Lifting his shades, McKay unfolded it and looked it over. He scanned the first couple of pages and shook his head and sighed. “Thought we had this all put to bed.”

 

Moss took a drag and blew it out. “It’s not just the suit. The suit we could settle in a day, if we’d wanted. Hell, it was all just a matter of money anyway. Just didn’t seem right to have this kind of thing lingering in the face of a merger. But it’s no longer just the suit, is it now?”

 

“No.” McKay shook his head. “It’s not.”

 

“It’s about saving our damn hides. I heard from the grapevine this sonovabitch Hauck went to visit the state’s attorney today in Greeley. He told them about what happened at the Falls.

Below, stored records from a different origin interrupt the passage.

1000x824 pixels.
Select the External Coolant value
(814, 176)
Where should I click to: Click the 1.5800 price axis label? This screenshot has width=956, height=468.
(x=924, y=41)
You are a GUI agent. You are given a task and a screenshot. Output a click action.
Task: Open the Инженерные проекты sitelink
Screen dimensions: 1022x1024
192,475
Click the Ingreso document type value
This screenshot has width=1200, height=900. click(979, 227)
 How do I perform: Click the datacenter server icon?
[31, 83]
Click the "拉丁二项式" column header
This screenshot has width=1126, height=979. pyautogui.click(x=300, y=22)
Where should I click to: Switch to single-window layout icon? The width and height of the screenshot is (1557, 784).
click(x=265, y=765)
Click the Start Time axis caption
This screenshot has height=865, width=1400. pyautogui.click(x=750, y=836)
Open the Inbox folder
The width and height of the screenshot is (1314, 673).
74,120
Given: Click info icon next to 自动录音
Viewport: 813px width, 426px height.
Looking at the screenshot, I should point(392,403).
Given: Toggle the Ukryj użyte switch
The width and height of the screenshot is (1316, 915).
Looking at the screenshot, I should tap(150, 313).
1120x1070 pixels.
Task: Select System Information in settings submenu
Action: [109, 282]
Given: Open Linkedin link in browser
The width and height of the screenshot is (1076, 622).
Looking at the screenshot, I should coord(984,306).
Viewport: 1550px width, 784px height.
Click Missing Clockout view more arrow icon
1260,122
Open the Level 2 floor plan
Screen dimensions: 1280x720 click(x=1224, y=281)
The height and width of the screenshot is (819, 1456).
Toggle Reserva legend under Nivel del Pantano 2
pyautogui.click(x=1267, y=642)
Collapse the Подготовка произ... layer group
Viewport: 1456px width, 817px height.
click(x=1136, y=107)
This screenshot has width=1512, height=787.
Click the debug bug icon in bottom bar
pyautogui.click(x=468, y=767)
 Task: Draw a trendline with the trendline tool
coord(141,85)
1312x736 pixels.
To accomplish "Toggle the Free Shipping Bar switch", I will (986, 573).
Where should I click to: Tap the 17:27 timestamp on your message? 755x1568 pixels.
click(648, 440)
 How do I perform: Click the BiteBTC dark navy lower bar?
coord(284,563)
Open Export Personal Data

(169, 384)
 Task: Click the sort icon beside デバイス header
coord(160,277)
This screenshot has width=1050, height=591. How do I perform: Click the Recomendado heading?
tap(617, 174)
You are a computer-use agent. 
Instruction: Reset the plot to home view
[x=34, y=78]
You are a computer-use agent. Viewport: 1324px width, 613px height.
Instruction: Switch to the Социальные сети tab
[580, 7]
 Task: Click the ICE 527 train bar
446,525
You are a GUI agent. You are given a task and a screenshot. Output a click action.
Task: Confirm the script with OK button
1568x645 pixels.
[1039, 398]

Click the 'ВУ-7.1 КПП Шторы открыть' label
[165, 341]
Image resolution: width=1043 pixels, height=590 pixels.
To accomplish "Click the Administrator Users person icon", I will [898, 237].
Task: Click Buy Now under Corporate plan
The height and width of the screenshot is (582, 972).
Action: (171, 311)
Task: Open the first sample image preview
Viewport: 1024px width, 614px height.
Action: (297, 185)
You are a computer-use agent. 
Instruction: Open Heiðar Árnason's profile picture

Littlejohn says if the girl comes forward with this, his hands’ll be tied. Our fingerprints are all over this mess, Randy. It’s all there in black and white.”

 

McKay handed him back the suit. “I know.”

 

“This could sink the merger, if it comes out. Hell, this could sink the whole damn company. It’s time to end it. Both of them—him and the girl. And this time, make sure the job gets done right.”

 

The Alpha man nodded. “I know what you need me to do.”

 

“I hope you do.” Moss glared at him with sagging but unmistakable eyes. “Tonight. Before she goes to the DA. Before she goes on record with what she knows. They talk, and it doesn’t matter how much oil we pump out of the damn ground. We’re both gone.”

 

McKay nodded. He put down his aviators and headed toward his car. “I’ll be in touch.”

 

“By the way,” Moss called. “We’re closing Trixie up for good tomorrow. Lots of concrete being pumped down. Tons and tons of it. I suspect, no one’ll know if something was buried in there for a thousand years.”

 

“Thanks for letting me know.” McKay started the Audi up, and drove away without a wave.

 

Moss looked back at the well. Ka-chung. Ka-chung. Goddamn water, he spat on the dry soil. He flicked his butt to the ground and stamped it out with his shoe. Two-thirds of the planet’s covered in it, and this is the one godforsaken place we bid it up a hundred times what it’s worth.